In his anger he often strikes out at Erin (Tatiana Maslany) and his mother, Patty (Miranda Richardson).
He drinks often, and won’t let even his wheelchair prevent him from picking bar fights.
Unlike his subject, Mr. Gyllenhaal is blessed to have legs. (Mr. Bauman now walks using metal prostheses.) So Mr. Bauman coached the Oscar-nominated actor in the finer points of two-limbed mobility while prepping the film.
“The first thing that we did work on was just going over how I transferred out of my chair into cars,” Mr. Bauman said. “How I got up from the ground. How I got up from a seat. He watched all those things and did a lot of research on it.
“I was really concerned about that,” Mr. Bauman said. “How far are you going to go with this? And he went all the way with it, which was amazing and makes me proud.”
The film’s props department fashioned Mr. Gyllenhaal with prostheses to wear over his actual legs, which he could then tuck out of view of the camera.
“One of the things you realize is your center of gravity completely changes” using your arms for everything, Mr. Gyllenhaal said. “My brain would try to center where I was and know that I didn’t have” the ability to use his legs at all, a crucial step into inhabiting Mr. Bauman’s new world.
“I’ve seen my younger brothers in the military try to get around in my wheelchair and they’re ’gassed’ after like five minutes,” Mr. Bauman said. “It just works different muscles.
“It was fun to watch [the actors] cheating and using their legs. ’You can’t do that!’” Mr. Bauman said.
As much as getting across the physicality was the need to portray the psychological damage done unto Mr. Bauman by the bombings.

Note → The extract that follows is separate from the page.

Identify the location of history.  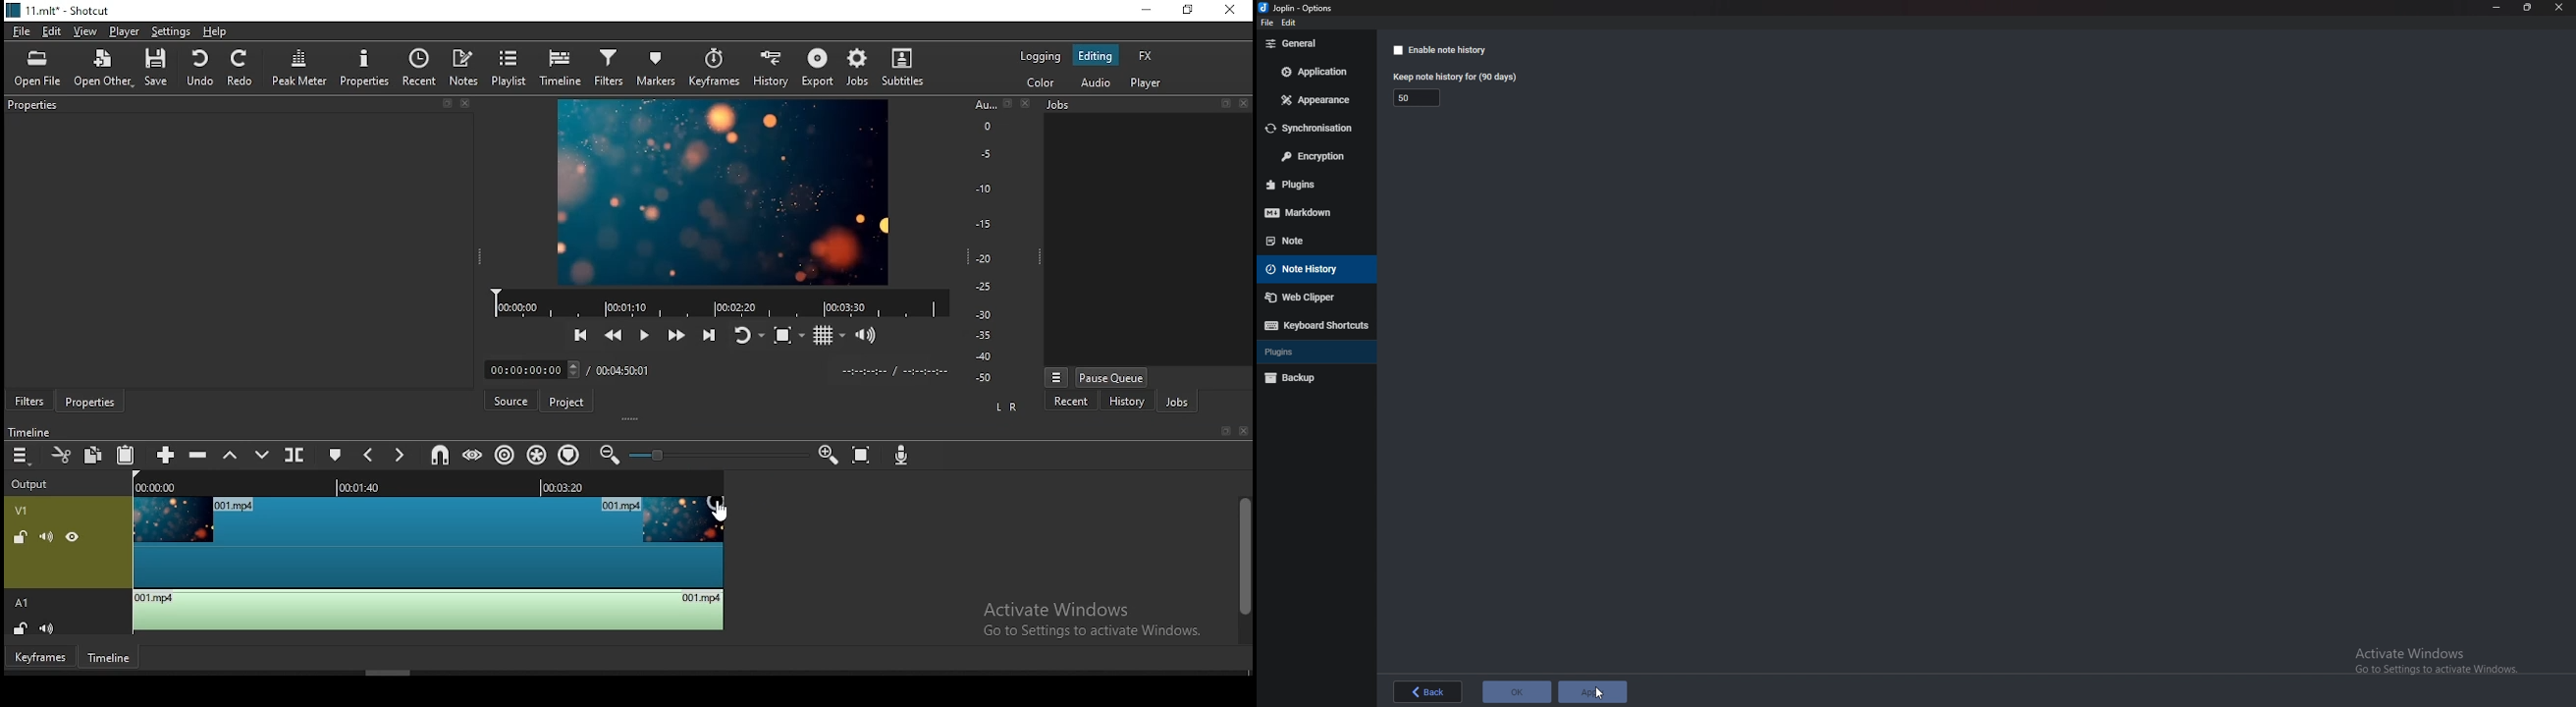
(1118, 403).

“In terms of understanding him, I was more interested in the guy who was ’the guy before this event,’” Mr. Gyllenhaal said. “This isn’t a movie really about the end at all, it’s about this human being getting through a really tough time. And I think that’s where we all can relate. We all know someone who is struggling with something.”
The two men have traveled together for weeks promoting “Stronger.” Mr. Gyllenhaal calls Mr. Bauman a friend and, with a knowing smile, said he is now able to pick up on the Bostonian’s particular quirks.

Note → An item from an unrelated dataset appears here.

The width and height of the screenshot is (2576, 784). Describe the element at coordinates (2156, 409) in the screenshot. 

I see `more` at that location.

“He’s not always the most” talkative, Mr. Gyllenhaal said of his friend. “You [sometimes] can’t get a lot of information out of him.
“It was just spending lots and lots of time observing him — watching how he got up every day, and watching him interact with his family and all the people who took care of him.”
If Mr. Bauman is sometimes quiet, it could be from revisiting the most difficult point of his life when watching Mr. Gyllenhaal portray him on set. Much of the film centers on Jeff’s relationship with Erin, and how issues that were present before the bombing become magnified.
“The hardest thing I had to go through was [watching] the relationship between Erin and I. I had to relive watching me get into the shower and telling her to leave — pushing her away,” Mr. Bauman said of one of the film’s more difficult scenes. “As a guy, I wanted to be the strong one. I definitely want her to see me as strong.
“That was really the toughest thing to relive through the film because Tatiana Maslany did it so well,” he said of the actress portraying Erin. “It still hurts but it’s real. I’m starting to find it lovely, and [the film] shows me what we went through together and how hard it was for us.”
Both subject and actor hope “Stronger” will inspire those who are dealing with tough times to know they are more durable than they ever dared believe.
“There are people dealing with pain and struggle and maybe feeling like you won’t ever get through it. And I think that Jeff shows you that you really can,” Mr. Gyllenhaal said. “If he can get through it, you can get through it.”